Adenoviruses are a common cause of acute childhood viral infections.1 Adenovirus infection is typically self-limited but can cause severe and fatal disease in some populations. Immunocompromised status after a transplant, age <7 years, and adenovirus serotypes 5, 7, and 21 are associated with increased severity.2,3 Outbreaks of severe adenovirus infection have been reported recently in select populations, including residents of a long-term care facility.4 Cidofovir, a viral DNA polymerase inhibitor, may be effective in decreasing viral load5 and clinical symptoms of adenovirus infection.6 Cidofovir’s nephrotoxicity necessitates careful consideration of patients warranting treatment of adenovirus infection.7 To date, no widely accepted guidelines exist for cidofovir use in immunocompetent patients. We report the case of an immunocompetent patient with severe adenovirus infection requiring extracorporeal membrane oxygenation (ECMO) support for multiple organ failure (MOF) that recovered after treatment with cidofovir.
Case Description
A 3-year-old previously healthy white male patient presented to his primary care physician with fever, rhinorrhea, and conjunctivitis. He was prescribed azithromycin for atypical pneumonia and otitis media. Over the subsequent 4 days, he had persistent fever and developed altered mental status. On evaluation in the emergency department, he was somnolent, with respiratory insufficiency and shock. A chest radiograph confirmed bilateral pneumonia. The result of a brain MRI with gadolinium contrast was normal. Lumbar puncture opening pressure was not elevated, and the cerebrospinal fluid was acellular, with normal glucose and protein levels. An EEG was consistent with encephalopathy. Respiratory viral polymerase chain reaction (PCR) panel testing of nasal secretions was positive for adenovirus. After fluid resuscitation and empirical antibiotics, he was admitted to the PICU for further management.

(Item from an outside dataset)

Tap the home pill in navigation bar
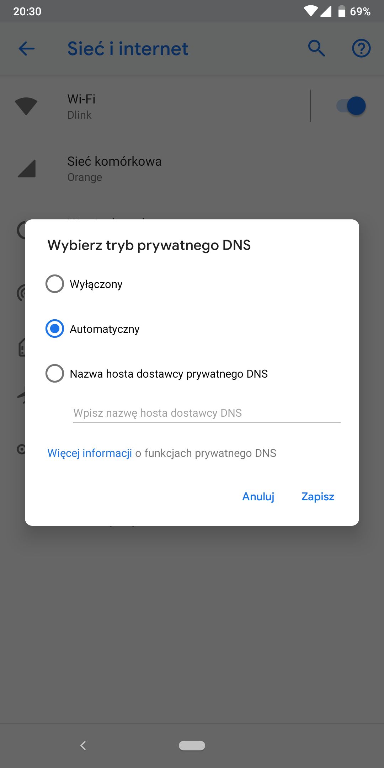(x=192, y=746)
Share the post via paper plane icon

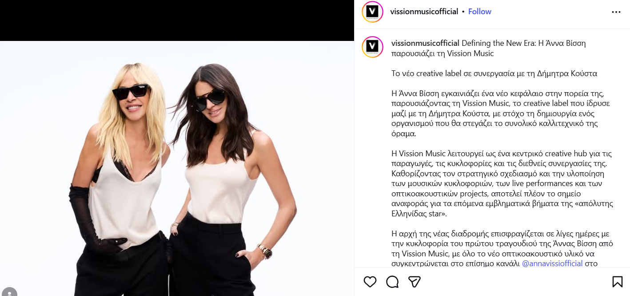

On hospital day 2, the patient developed acute respiratory distress syndrome (ARDS) and circulatory shock requiring mechanical ventilation and vasoactive infusions. Because of refractory hypoxemia and hypotension, he was cannulated onto veno-arterial ECMO. Serum quantitative PCR at the time of decompensation revealed an adenovirus load of >560 000 copies per mL (upper limit of detection), confirming adenoviremia. Blood specimens were genotyped by PCR amplification and sequencing of a ∼400-nt segment of the hexon gene.8 The isolate was genotyped as adenovirus type 7. No additional pathogens were identified on blood, cerebrospinal fluid, or tracheal aspirate cultures. A laboratory evaluation revealed additional evidence of MOF with acute kidney injury (AKI), hepatic dysfunction, pancreatitis, pancytopenia, and coagulopathy. He fulfilled criteria for viral-associated secondary hemophagocytic lymphohistiocytosis9 and was treated with plasma exchange, the interleukin-1 receptor antagonist anakinra, 2 mg/kg per day of methylprednisolone, and intravenous immunoglobulin.
One week into his ECMO course, there were no signs of organ recovery, and serum PCR measurements revealed persistent adenoviremia above the upper limit of detection (Fig 1A). The decision was made, in consultation with the infectious disease service, to administer cidofovir. Because of AKI and fluid overload requiring renal replacement therapy (RRT), he received 1 mg/kg of cidofovir with normal saline hydration and probenecid. Positive fluid balance was maintained for 8 hours after the infusion for renal protection. Three days after the first cidofovir dose, adenoviremia decreased to 285 000 copies per mL. A total of 3 cidofovir doses were administered weekly until adenovirus levels became undetectable. After his AKI and fluid overload resolved (Fig 1B), the cidofovir dose was increased to 5 mg/kg. Severe lymphopenia, with an absolute lymphocyte count (ALC) of ≤500 cells per μL, was present on admission, and the ALC did not exceed 1000 cells per μL until after the third and final dose of cidofovir.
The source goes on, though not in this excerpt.